Sergio Jarmillo opened his presentation with the a key question: “What is the legal framework that is going to help us resolve the violence in Colombia?” He laid out three basic principles that should complement this framework: utility, temporality, and limitation.

The first principle of utility in the transitional framework signifies that the framework has to help the country resolve the problem of violence. The second principle, of temporality, should determine what is the end of the transitional process. And the third, of limitation, establishes the context of the internal armed conflict as a determining factor of what is included in the process.

Before the initiatives to radically change the Justice and Peace Law, Jaramillo made a call to have confidence in the country’s instruments. “We cannot have a clean slate. We have to respect what has already been created,” he said.

He referred also to the coherence between Colombia’s adopted transitional justice methods. He recalled the message in which the president called the combination “a quilt.” Jaramillo said that the suggestion is to not invent new justice instruments, but to search for the coherence between the different things that will be invented.

He ended by expressing that instead of trying to figure out “how to do it,” it is important to decide what we are trying to do, and define whatever that is together with different sectors of society and with respect to the country’s obligations under the Inter-American system and the Rome Statute.

Paul Seils then referred to concrete experiences, like that of Timor-Leste, where procedures for community reconciliation were established as part of the truth commission. Under this transitional justice system, the perpetrators from lower ranks presented their declarations and were approved by committee. The UN administered government had to confront a problem, which is that these perpetrators had committed crimes against humanity: they had consciously participated in systematic attacks against the civilian population, razing houses, killing people, knowing that this was part of a political campaign.

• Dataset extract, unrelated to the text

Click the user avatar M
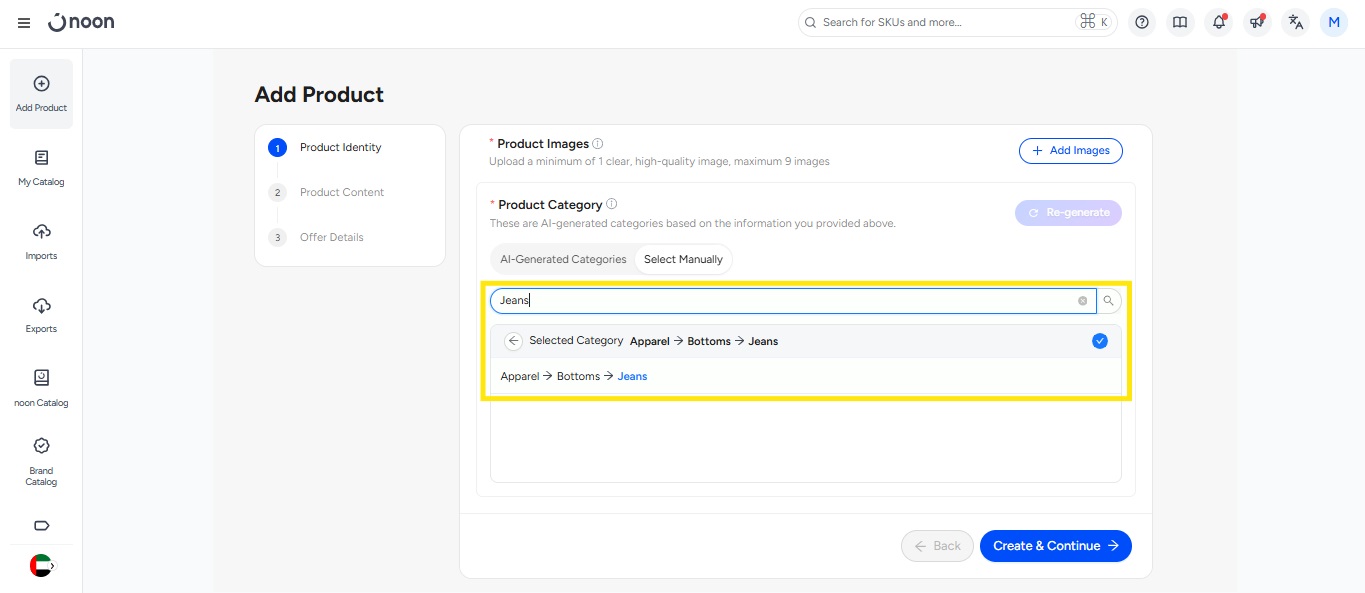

This special community reconciliation procedure did not shelter people who had committed grave crimes, and therefore, it as not applicable to many people. To resolve this, the authorities changed a line to say that “in principle” people who had committed graves crimes are not eligible to benefit from the process. This modification gave the prosecutor discretion that he didn’t have before. In this way Timor-Leste created a system in which people of lower ranks could give their declarations, and more than 1,000 people then went through the community reconciliation process.